**EXTRACT:**
=== Section Start ===

This study explores the capabilities of large language models to replicate the behavior of individuals with underdeveloped cognitive and language skills. Specifically, we investigate whether these models can simulate child-like language and cognitive development while solving false-belief tasks, namely, change-of-location and unexpected-content tasks. GPT-3.5-turbo and GPT-4 models by OpenAI were prompted to simulate children (N = 1296) aged one to six years. This simulation was instantiated through three types of prompts: plain zero-shot, chain-of-thoughts, and primed-by-corpus. We evaluated the correctness of responses to assess the models’ capacity to mimic the cognitive skills of the simulated children. Both models displayed a pattern of increasing correctness in their responses and rising language complexity. That is in correspondence with a gradual enhancement in linguistic and cognitive abilities during child development, which is described in the vast body of research literature on child development. GPT-4 generally exhibited a closer alignment with the developmental curve observed in ‘real’ children. However, it displayed hyper-accuracy under certain conditions, notably in the primed-by-corpus prompt type. Task type, prompt type, and the choice of language model influenced developmental patterns, while temperature and the gender of the simulated parent and child did not consistently impact results. We conducted analyses of linguistic complexity, examining utterance length and Kolmogorov complexity. These analyses revealed a gradual increase in linguistic complexity corresponding to the age of the simulated children, regardless of other variables. These findings show that the language models are capable of downplaying their abilities to achieve a faithful simulation of prompted personas.

Introduction

As the language models are scaled up, new unexpected capabilities emerge. That means that the users (and sometimes even their developers) cannot predict in advance the full scope of their abilities based solely on their training objectives, as pointed out by [1]. Consequently, it becomes necessary to determine their capabilities post-hoc. Such studies are currently being conducted and published extensively in traditional scientific journals, preprints on arXiv, and blog posts.

Occasionally, a publication might assert that large language models (LLMs) are weak at some capability, only for someone else to use more effective prompting and demonstrate that the models are quite fluent at that task [2].

=== Section End ===

**RECORD EXCERPTS:**
=== Section Start ===

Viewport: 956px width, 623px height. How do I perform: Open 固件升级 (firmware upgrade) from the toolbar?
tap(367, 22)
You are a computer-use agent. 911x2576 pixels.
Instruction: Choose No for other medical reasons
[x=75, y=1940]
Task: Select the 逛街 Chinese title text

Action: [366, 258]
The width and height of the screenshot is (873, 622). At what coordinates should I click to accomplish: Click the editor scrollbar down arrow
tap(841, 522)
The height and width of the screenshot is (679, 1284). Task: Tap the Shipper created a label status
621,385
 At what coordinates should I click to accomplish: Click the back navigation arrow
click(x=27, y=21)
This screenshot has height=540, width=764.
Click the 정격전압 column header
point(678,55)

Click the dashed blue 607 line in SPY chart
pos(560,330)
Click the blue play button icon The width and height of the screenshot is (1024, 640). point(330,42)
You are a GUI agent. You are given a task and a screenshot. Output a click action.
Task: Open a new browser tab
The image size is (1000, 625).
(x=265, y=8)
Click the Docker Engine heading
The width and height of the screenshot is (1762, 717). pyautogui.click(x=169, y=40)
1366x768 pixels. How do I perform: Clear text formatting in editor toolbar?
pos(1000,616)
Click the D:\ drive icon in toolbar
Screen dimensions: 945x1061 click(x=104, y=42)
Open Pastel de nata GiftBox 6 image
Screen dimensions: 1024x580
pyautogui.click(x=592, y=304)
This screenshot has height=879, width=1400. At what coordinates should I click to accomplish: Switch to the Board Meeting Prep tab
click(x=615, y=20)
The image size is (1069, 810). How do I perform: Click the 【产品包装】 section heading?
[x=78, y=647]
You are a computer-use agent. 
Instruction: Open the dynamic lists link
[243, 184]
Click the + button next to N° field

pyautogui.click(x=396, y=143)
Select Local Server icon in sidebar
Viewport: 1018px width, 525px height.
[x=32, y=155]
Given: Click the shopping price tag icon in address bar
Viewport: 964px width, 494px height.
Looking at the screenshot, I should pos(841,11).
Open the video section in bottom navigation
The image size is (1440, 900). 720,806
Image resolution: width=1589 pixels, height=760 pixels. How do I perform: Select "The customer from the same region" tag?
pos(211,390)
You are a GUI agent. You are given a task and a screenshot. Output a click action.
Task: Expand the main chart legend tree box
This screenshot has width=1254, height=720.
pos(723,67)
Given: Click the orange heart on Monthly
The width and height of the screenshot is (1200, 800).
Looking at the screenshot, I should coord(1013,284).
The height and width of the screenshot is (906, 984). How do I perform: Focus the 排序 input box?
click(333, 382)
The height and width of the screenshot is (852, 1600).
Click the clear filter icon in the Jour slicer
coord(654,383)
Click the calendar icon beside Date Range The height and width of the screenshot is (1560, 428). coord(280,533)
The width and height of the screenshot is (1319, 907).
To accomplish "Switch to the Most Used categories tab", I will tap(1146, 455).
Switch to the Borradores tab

=== Section End ===

**WORK INSTRUCTION 1:**
Condense the paragraph of the language-model study that begins "As the language models are scaled up" into a bulleted list that keeps its main facts.
**WORK INSTRUCTION 2:**
Translate this sentence from the language-model study into Spanish: "GPT-4 generally exhibited a closer alignment with the developmental curve observed in ‘real’ children."
**WORK INSTRUCTION 3:**
Set down the passage of the language-model study that begins at the words "As the language" and stops after "that task [2].".
The rows are separate material and are not part of the language-model study.

**TASK SOLUTION 1:**
- Scaling up language models brings new, unexpected capabilities.
- Users, and sometimes developers, cannot predict the full scope of a model's abilities from its training objectives alone [1].
- As a result, these capabilities must be determined post-hoc.
- Such studies are being published widely in traditional scientific journals, arXiv preprints, and blog posts.

**TASK SOLUTION 2:**
En general, GPT-4 mostró una alineación más cercana con la curva de desarrollo observada en niños ‘reales’.

**TASK SOLUTION 3:**
As the language models are scaled up, new unexpected capabilities emerge. That means that the users (and sometimes even their developers) cannot predict in advance the full scope of their abilities based solely on their training objectives, as pointed out by [1]. Consequently, it becomes necessary to determine their capabilities post-hoc. Such studies are currently being conducted and published extensively in traditional scientific journals, preprints on arXiv, and blog posts.

Occasionally, a publication might assert that large language models (LLMs) are weak at some capability, only for someone else to use more effective prompting and demonstrate that the models are quite fluent at that task [2].